[Brief 1]: According to the Matplotlib excerpt, what does the "MLY-PRCP-NORMAL" column store?

Start of Source excerpt

The last code will show a linear F with both data (seattle and austin) for the columns MONTH vs MLY-TAVG-NORMAL.

### Using the matplotlib.pyplot interface

There are many ways to use Matplotlib. In this course, we will focus on the pyplot interface, which provides the most flexibility in creating and customizing data visualizations.

Initially, we will use the pyplot interface to create two kinds of objects: Figure objects and Axes objects.

This course introduces a lot of new concepts, so if you ever need a quick refresher, download the Matplotlib Cheat Sheet and keep it handy!

**Instructions**

- Import the matplotlib.pyplot API, using the conventional name plt.

- Create Figure and Axes objects using the plt.subplots function.

- Show the results, an empty set of axes, using the plt.show function.

In [None]:
# Import the matplotlib.pyplot submodule and name it plt
import matplotlib.pyplot as plt

# Create a Figure and an Axes with plt.subplots
fig, ax = plt.subplots()

# Call the show function to show the result
plt.show()

### Adding data to an Axes object

Adding data to a figure is done by calling methods of the Axes object. In this exercise, we will use the plot method to add data about rainfall in two American cities: Seattle, WA and Austin, TX.

The data are stored in two Pandas DataFrame objects that are already loaded into memory: seattle_weather stores information about the weather in Seattle, and austin_weather stores information about the weather in Austin. Each of the data frames has a MONTHS column that stores the three-letter name of the months. Each also has a column named "MLY-PRCP-NORMAL" that stores the average rainfall in each month during a ten-year period.

In this exercise, you will create a visualization that will allow you to compare the rainfall in these two cities.

**Instructions**

- Import the matplotlib.pyplot submodule as plt.
- Create a Figure and an Axes object by calling plt.subplots.

End of Source excerpt
Start of Materials provided

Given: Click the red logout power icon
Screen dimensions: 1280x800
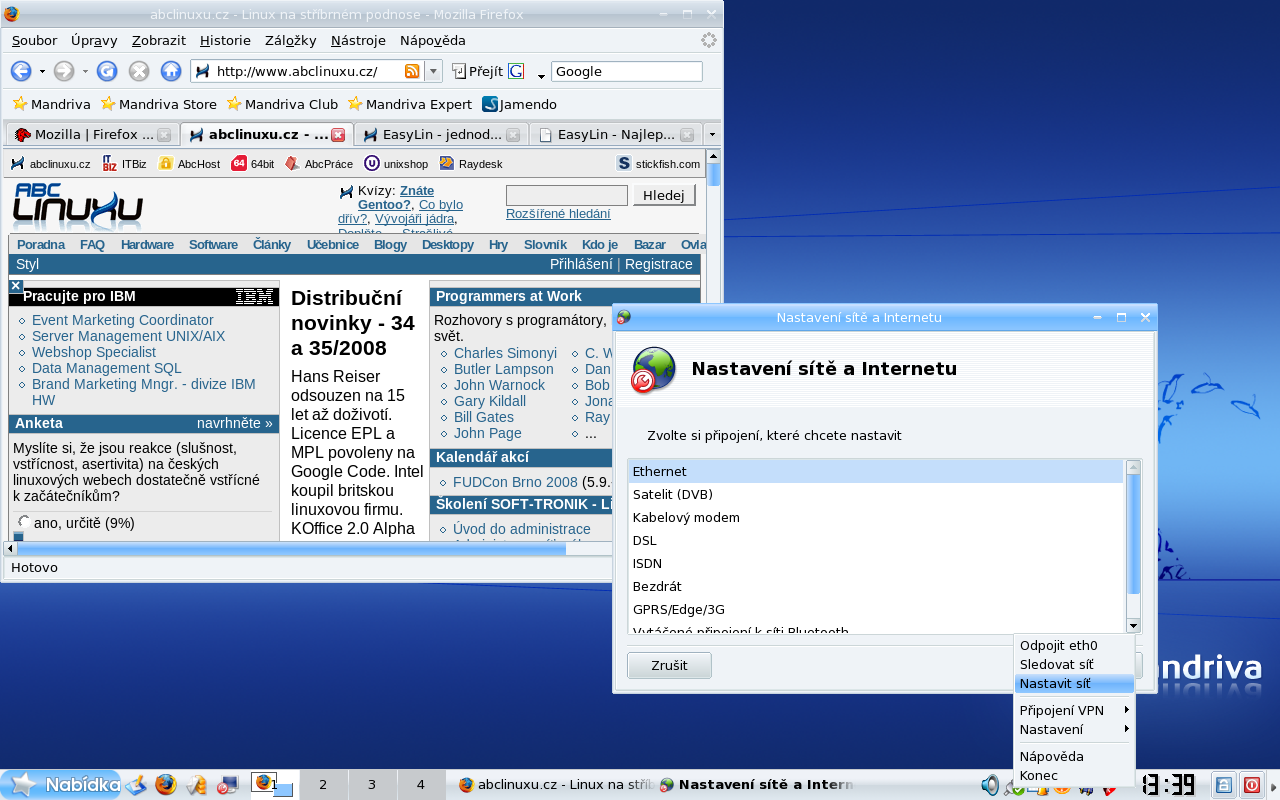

End of Materials provided
Start of Materials provided

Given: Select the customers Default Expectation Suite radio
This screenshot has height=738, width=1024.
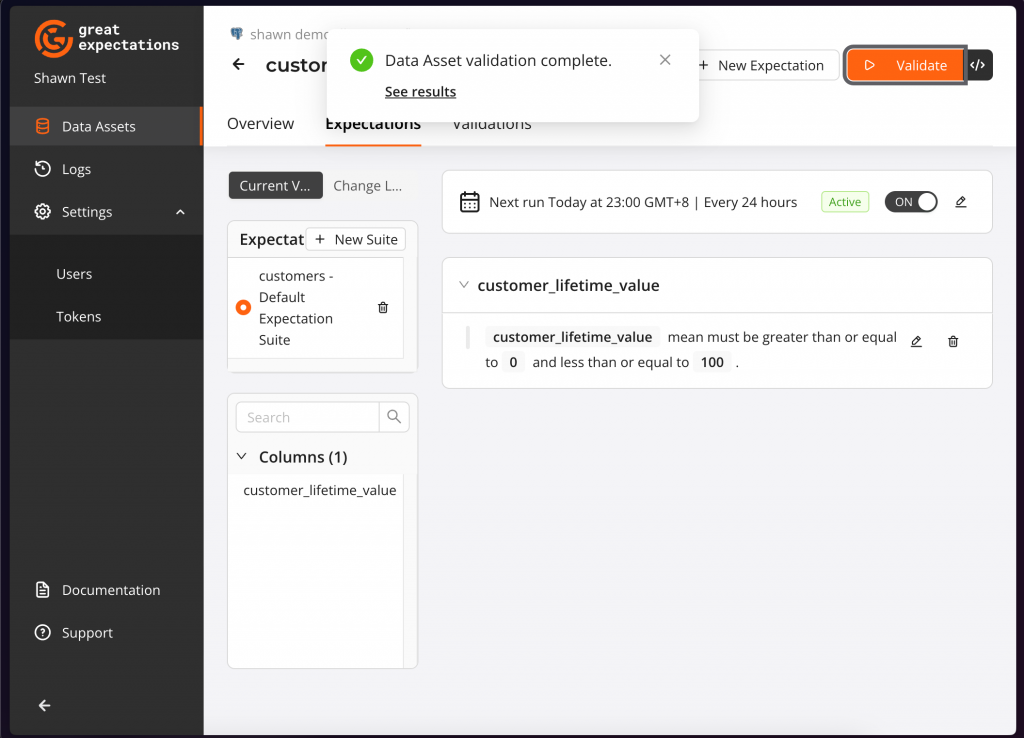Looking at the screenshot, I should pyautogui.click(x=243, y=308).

End of Materials provided
Start of Materials provided

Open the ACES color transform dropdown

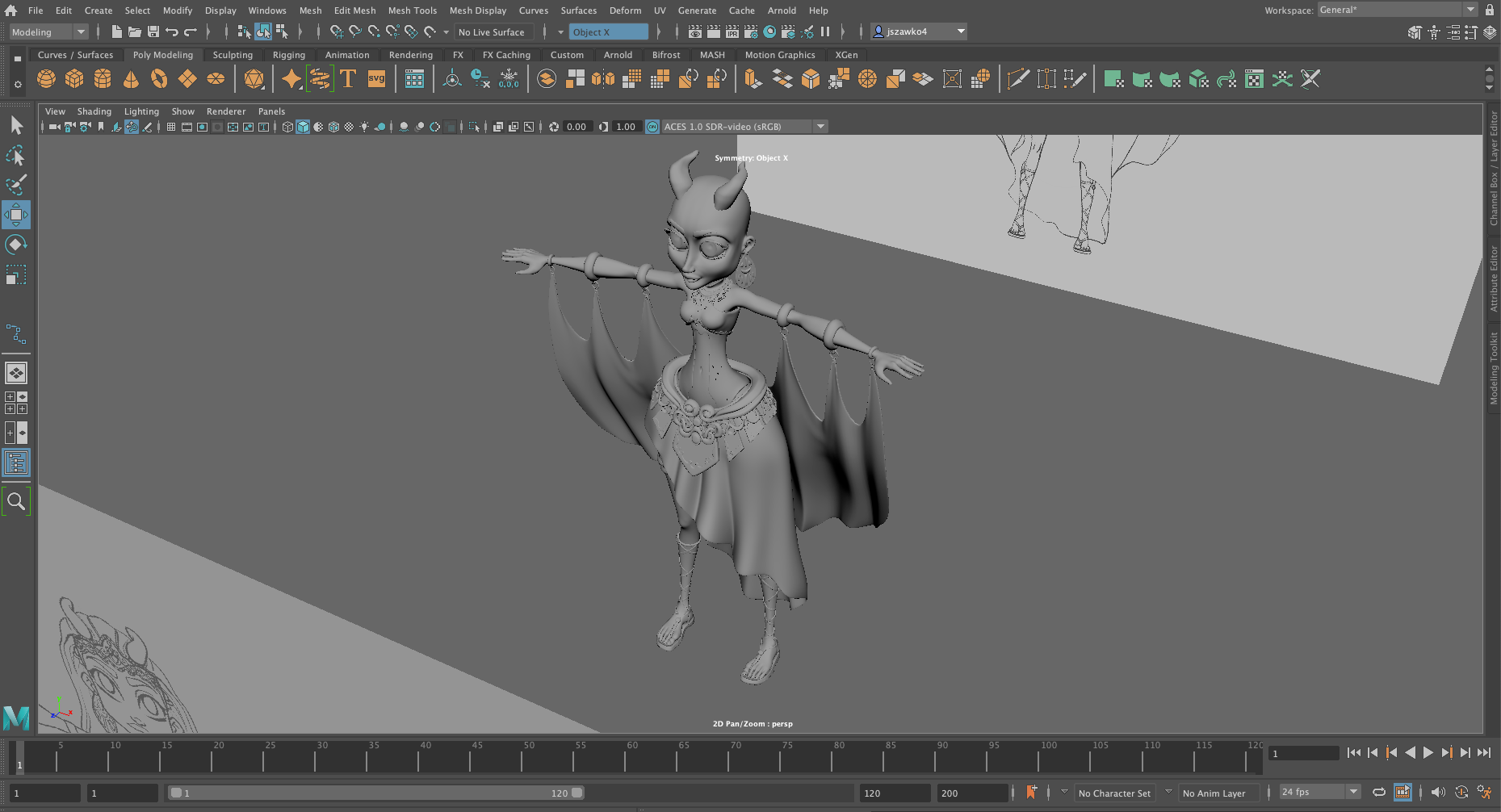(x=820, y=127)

End of Materials provided

[Brief 2]: How many lines of the records contain the word "Given"? Reply with the number only.

[Task output 1]: It stores the average rainfall in each month during a ten-year period.

[Task output 2]: 2